_Your instructions_: Give back the entries below verbatim.

_Input records_:
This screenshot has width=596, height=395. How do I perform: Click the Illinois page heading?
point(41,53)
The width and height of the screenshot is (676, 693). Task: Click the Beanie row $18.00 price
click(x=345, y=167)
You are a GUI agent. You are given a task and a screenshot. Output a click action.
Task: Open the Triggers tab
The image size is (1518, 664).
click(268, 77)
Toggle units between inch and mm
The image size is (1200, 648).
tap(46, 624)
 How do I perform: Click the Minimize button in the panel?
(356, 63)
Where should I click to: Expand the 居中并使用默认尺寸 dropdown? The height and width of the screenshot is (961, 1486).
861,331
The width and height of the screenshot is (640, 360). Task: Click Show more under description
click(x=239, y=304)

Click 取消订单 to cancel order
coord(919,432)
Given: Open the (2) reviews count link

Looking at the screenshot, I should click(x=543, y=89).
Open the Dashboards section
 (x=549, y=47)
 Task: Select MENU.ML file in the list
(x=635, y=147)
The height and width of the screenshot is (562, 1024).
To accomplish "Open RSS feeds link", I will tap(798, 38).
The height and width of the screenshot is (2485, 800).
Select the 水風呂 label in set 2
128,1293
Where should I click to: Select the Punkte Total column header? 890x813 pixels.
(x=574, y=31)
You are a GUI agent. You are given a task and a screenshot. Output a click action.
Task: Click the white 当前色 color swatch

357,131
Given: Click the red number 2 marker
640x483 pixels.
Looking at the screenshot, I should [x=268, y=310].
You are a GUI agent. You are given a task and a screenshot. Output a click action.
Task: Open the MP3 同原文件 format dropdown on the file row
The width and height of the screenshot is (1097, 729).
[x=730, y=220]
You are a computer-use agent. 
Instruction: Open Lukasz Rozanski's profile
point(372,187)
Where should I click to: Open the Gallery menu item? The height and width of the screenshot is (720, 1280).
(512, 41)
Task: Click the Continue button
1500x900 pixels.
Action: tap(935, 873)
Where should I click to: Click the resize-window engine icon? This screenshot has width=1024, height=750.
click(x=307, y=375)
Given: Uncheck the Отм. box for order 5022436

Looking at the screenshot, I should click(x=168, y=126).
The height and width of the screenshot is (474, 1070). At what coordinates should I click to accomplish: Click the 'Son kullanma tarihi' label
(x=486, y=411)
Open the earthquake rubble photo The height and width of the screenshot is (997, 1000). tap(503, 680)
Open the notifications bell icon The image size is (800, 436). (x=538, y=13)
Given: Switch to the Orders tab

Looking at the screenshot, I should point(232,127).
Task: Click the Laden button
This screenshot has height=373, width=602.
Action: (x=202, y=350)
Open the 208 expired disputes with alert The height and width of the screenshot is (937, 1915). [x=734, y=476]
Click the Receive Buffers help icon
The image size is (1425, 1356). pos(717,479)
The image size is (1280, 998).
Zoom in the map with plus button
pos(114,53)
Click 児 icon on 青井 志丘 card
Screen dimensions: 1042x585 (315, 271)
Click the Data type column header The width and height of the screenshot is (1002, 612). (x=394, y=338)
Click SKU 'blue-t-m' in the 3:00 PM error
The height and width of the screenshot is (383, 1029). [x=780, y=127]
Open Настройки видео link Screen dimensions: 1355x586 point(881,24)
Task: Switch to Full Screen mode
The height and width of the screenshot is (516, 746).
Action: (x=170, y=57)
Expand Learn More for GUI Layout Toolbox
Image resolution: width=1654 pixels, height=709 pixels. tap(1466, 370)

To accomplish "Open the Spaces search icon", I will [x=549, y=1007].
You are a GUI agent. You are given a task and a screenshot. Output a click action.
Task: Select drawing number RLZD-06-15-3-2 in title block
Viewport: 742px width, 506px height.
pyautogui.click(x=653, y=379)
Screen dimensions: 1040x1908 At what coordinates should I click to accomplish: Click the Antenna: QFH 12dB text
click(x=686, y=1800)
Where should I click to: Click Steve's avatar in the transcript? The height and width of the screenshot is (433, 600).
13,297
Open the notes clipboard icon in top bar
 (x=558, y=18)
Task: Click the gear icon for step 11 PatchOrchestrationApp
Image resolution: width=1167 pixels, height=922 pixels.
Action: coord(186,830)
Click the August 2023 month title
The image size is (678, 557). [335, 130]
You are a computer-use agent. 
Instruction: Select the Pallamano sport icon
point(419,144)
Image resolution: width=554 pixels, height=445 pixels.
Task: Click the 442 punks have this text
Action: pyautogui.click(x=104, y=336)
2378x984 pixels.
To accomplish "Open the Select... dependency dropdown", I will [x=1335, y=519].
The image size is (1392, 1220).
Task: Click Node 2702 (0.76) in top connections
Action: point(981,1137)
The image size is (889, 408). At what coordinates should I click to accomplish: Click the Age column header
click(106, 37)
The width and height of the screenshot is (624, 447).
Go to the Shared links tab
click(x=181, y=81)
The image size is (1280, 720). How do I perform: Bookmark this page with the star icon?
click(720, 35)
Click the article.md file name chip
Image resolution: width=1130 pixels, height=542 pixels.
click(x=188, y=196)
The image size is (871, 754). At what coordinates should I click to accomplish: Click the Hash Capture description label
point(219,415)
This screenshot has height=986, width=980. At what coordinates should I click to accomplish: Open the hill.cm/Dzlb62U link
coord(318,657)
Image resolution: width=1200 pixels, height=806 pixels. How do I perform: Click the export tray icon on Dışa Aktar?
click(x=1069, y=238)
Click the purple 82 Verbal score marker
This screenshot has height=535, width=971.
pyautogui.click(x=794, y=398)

_Output below_:
This screenshot has width=596, height=395. How do I perform: Click the Illinois page heading?
point(41,53)
The width and height of the screenshot is (676, 693). Task: Click the Beanie row $18.00 price
click(x=345, y=167)
You are a GUI agent. You are given a task and a screenshot. Output a click action.
Task: Open the Triggers tab
The image size is (1518, 664).
click(268, 77)
Toggle units between inch and mm
The image size is (1200, 648).
tap(46, 624)
 How do I perform: Click the Minimize button in the panel?
(356, 63)
Where should I click to: Expand the 居中并使用默认尺寸 dropdown? The height and width of the screenshot is (961, 1486).
861,331
The width and height of the screenshot is (640, 360). Task: Click Show more under description
click(x=239, y=304)

Click 取消订单 to cancel order
coord(919,432)
Given: Open the (2) reviews count link

Looking at the screenshot, I should click(x=543, y=89).
Open the Dashboards section
 (x=549, y=47)
 Task: Select MENU.ML file in the list
(x=635, y=147)
The height and width of the screenshot is (562, 1024).
To accomplish "Open RSS feeds link", I will tap(798, 38).
The height and width of the screenshot is (2485, 800).
Select the 水風呂 label in set 2
128,1293
Where should I click to: Select the Punkte Total column header? 890x813 pixels.
(x=574, y=31)
You are a GUI agent. You are given a task and a screenshot. Output a click action.
Task: Click the white 当前色 color swatch

357,131
Given: Click the red number 2 marker
640x483 pixels.
Looking at the screenshot, I should [x=268, y=310].
You are a GUI agent. You are given a task and a screenshot. Output a click action.
Task: Open the MP3 同原文件 format dropdown on the file row
The width and height of the screenshot is (1097, 729).
[x=730, y=220]
You are a computer-use agent. 
Instruction: Open Lukasz Rozanski's profile
point(372,187)
Where should I click to: Open the Gallery menu item? The height and width of the screenshot is (720, 1280).
(512, 41)
Task: Click the Continue button
1500x900 pixels.
Action: tap(935, 873)
Where should I click to: Click the resize-window engine icon? This screenshot has width=1024, height=750.
click(x=307, y=375)
Given: Uncheck the Отм. box for order 5022436

Looking at the screenshot, I should click(x=168, y=126).
The height and width of the screenshot is (474, 1070). At what coordinates should I click to accomplish: Click the 'Son kullanma tarihi' label
(x=486, y=411)
Open the earthquake rubble photo The height and width of the screenshot is (997, 1000). tap(503, 680)
Open the notifications bell icon The image size is (800, 436). (x=538, y=13)
Given: Switch to the Orders tab

Looking at the screenshot, I should point(232,127).
Task: Click the Laden button
This screenshot has height=373, width=602.
Action: (x=202, y=350)
Open the 208 expired disputes with alert The height and width of the screenshot is (937, 1915). [x=734, y=476]
Click the Receive Buffers help icon
The image size is (1425, 1356). pos(717,479)
The image size is (1280, 998).
Zoom in the map with plus button
pos(114,53)
Click 児 icon on 青井 志丘 card
Screen dimensions: 1042x585 (315, 271)
Click the Data type column header The width and height of the screenshot is (1002, 612). (x=394, y=338)
Click SKU 'blue-t-m' in the 3:00 PM error
The height and width of the screenshot is (383, 1029). [x=780, y=127]
Open Настройки видео link Screen dimensions: 1355x586 point(881,24)
Task: Switch to Full Screen mode
The height and width of the screenshot is (516, 746).
Action: (x=170, y=57)
Expand Learn More for GUI Layout Toolbox
Image resolution: width=1654 pixels, height=709 pixels. tap(1466, 370)

To accomplish "Open the Spaces search icon", I will [x=549, y=1007].
You are a GUI agent. You are given a task and a screenshot. Output a click action.
Task: Select drawing number RLZD-06-15-3-2 in title block
Viewport: 742px width, 506px height.
pyautogui.click(x=653, y=379)
Screen dimensions: 1040x1908 At what coordinates should I click to accomplish: Click the Antenna: QFH 12dB text
click(x=686, y=1800)
Where should I click to: Click Steve's avatar in the transcript? The height and width of the screenshot is (433, 600).
13,297
Open the notes clipboard icon in top bar
 (x=558, y=18)
Task: Click the gear icon for step 11 PatchOrchestrationApp
Image resolution: width=1167 pixels, height=922 pixels.
Action: coord(186,830)
Click the August 2023 month title
The image size is (678, 557). [335, 130]
You are a computer-use agent. 
Instruction: Select the Pallamano sport icon
point(419,144)
Image resolution: width=554 pixels, height=445 pixels.
Task: Click the 442 punks have this text
Action: pyautogui.click(x=104, y=336)
2378x984 pixels.
To accomplish "Open the Select... dependency dropdown", I will [x=1335, y=519].
The image size is (1392, 1220).
Task: Click Node 2702 (0.76) in top connections
Action: point(981,1137)
The image size is (889, 408). At what coordinates should I click to accomplish: Click the Age column header
click(106, 37)
The width and height of the screenshot is (624, 447).
Go to the Shared links tab
click(x=181, y=81)
The image size is (1280, 720). How do I perform: Bookmark this page with the star icon?
click(720, 35)
Click the article.md file name chip
Image resolution: width=1130 pixels, height=542 pixels.
click(x=188, y=196)
The image size is (871, 754). At what coordinates should I click to accomplish: Click the Hash Capture description label
point(219,415)
This screenshot has height=986, width=980. At what coordinates should I click to accomplish: Open the hill.cm/Dzlb62U link
coord(318,657)
Image resolution: width=1200 pixels, height=806 pixels. How do I perform: Click the export tray icon on Dışa Aktar?
click(x=1069, y=238)
Click the purple 82 Verbal score marker
This screenshot has height=535, width=971.
pyautogui.click(x=794, y=398)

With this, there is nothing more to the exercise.